**Exercise prompt:**
Among the entries below, count the lines that contain the word "dropdown". Respond with the count only.

**Data to examine:**
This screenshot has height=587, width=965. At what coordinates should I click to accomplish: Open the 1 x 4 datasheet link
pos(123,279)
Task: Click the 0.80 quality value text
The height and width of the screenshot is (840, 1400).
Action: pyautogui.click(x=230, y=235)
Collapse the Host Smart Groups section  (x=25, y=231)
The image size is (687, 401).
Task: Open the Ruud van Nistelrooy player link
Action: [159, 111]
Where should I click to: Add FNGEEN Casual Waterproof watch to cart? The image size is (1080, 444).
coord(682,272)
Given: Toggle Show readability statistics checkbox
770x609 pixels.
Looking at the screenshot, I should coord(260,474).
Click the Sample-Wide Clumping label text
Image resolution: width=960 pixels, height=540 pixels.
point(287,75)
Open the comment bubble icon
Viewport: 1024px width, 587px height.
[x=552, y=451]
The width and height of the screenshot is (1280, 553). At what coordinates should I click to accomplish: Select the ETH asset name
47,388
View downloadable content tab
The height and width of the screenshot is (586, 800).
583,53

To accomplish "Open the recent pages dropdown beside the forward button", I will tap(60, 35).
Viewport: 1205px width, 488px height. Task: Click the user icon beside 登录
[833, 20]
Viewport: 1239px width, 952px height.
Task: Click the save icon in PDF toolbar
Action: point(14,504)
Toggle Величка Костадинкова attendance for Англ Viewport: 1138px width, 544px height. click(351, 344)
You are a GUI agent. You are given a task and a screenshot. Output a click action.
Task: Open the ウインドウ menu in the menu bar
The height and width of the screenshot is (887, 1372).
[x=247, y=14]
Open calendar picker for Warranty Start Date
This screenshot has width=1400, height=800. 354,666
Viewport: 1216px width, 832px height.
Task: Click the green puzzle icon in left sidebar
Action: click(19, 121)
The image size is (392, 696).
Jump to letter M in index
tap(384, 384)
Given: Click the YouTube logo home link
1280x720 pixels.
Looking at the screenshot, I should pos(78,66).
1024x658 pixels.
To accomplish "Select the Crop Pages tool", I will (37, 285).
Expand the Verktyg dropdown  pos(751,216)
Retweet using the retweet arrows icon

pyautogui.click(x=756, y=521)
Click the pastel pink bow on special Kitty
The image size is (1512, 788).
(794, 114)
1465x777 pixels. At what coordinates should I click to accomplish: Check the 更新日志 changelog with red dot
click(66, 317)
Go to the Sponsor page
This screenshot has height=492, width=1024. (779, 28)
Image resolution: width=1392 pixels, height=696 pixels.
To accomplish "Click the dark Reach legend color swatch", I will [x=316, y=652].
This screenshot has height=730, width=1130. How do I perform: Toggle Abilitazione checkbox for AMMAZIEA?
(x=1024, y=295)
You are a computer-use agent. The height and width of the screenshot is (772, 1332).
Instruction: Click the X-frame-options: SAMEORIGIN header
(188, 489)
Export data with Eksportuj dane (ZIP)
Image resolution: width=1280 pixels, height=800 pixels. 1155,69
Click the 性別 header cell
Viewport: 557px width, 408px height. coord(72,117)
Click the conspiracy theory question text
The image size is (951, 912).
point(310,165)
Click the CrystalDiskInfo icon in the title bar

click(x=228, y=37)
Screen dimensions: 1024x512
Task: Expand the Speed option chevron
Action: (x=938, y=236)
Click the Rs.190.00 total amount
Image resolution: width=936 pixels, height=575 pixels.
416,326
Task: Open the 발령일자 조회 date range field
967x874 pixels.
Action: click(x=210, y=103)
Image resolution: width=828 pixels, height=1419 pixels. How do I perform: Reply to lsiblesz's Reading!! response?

**Written solution:**
2